Jörn Ostermann studied Electrical Engineering and Communications Engineering at the University of Hannover and Imperial College London, respectively. He received Dipl.-Ing. and Dr.-Ing. from the University of Hannover in 1988 and 1994, respectively. From 1988 till 1994, he worked as a Research Assistant at the Institut für Theoretische Nachrichtentechnik conducting research in low bit-rate and object-based analysis-synthesis video coding. In 1994 and 1995 he worked in the Visual Communications Research Department at AT&T Bell Labs on video coding. He was a member of Image Processing and Technology Research within AT&T Labs - Research from 1996 to 2003. Since 2003 he is Full Professor and Head of the Institut für Informationsverarbeitung at Leibniz Universität Hannover, Germany. From 2007 until 2011, he served as head of the Laboratory for Information Technology.
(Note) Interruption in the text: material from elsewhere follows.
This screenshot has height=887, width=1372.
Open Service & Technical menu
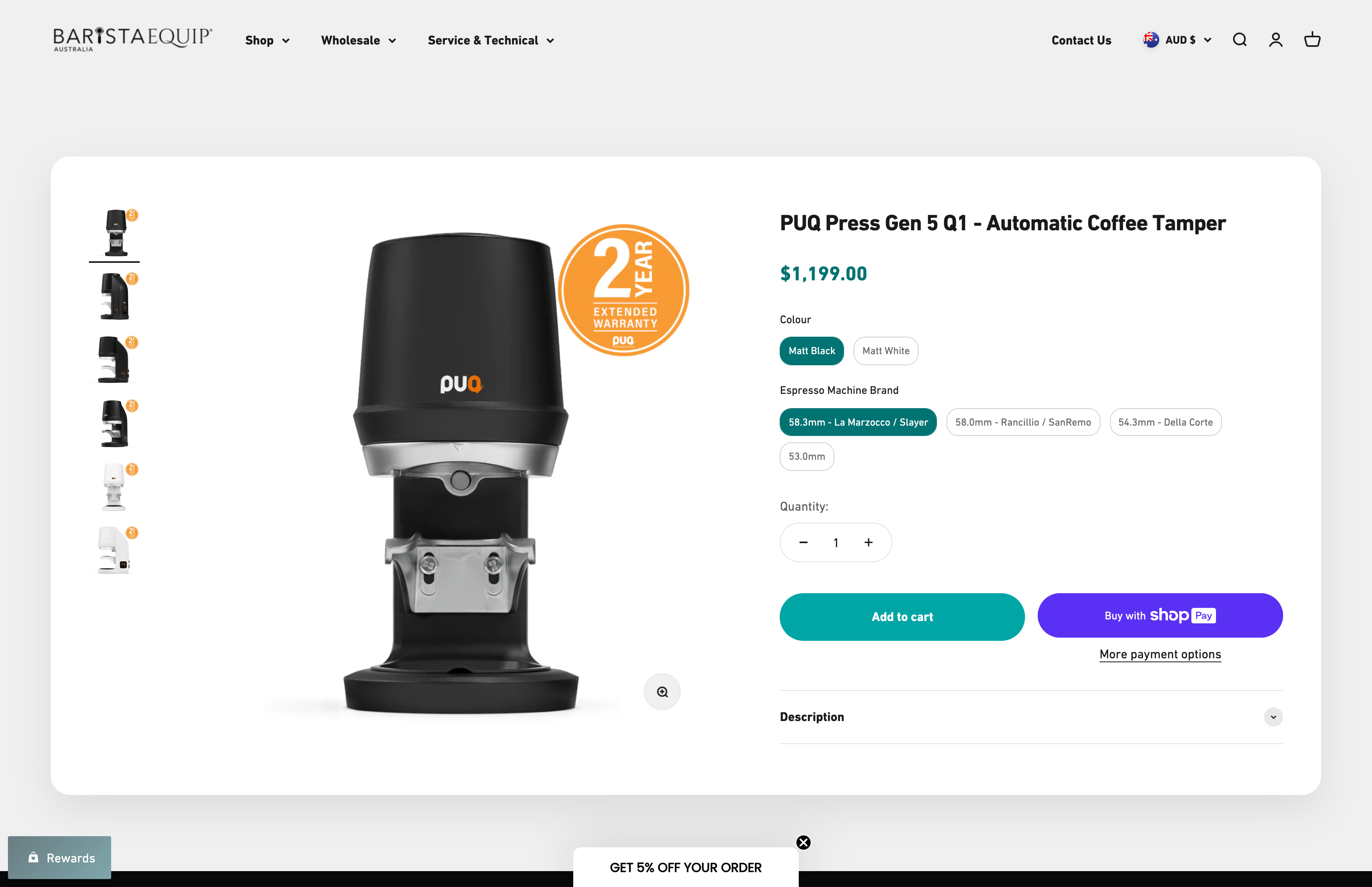tap(491, 40)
From 1993 to 1994, he chaired the European COST 211 sim group coordinating research in low bitrate video coding. Within MPEG-4, he organized the evaluation of video tools to start defining the standard. He chaired the Adhoc Group on Coding of Arbitrarily-shaped Objects in MPEG-4 Video. From 2008 until the reorganization of SC29 in July 2020, he was the Chair of the Requirements Group of MPEG (ISO/IEC JTC1 SC29 WG11). In July 2020 he was appointed Convenor of MPEG Technical Coordination (ISO/IEC JTC1 SC29 AG2) for three years. From 2011 to 2013, he served as Dean of the Faculty of Electrical Engineering and Computer Science at LUH. Since 2020 he is member of the Senat of Leibniz Universität Hannover.
Jörn was a scholar of the German National Foundation. In 1998, he received the AT&T Standards Recognition Award and the ISO award. He is a Fellow of the IEEE (class of 2005) and member of the IEEE Technical Committee on Multimedia Signal Processing and past chair of the IEEE CAS Visual Signal Processing and Communications (VSPC) Technical Committee. Joern served as a Distinguished Lecturer of the IEEE CAS Society (2002/2003). He published more than 200 research papers and book chapters. He is coauthor of a graduate level text book on video communications. He is named as inventor on more than 30 patents.
His current research interests are video coding and streaming, computer vision, machine learning, 3D modeling, face animation, and computer-human interfaces.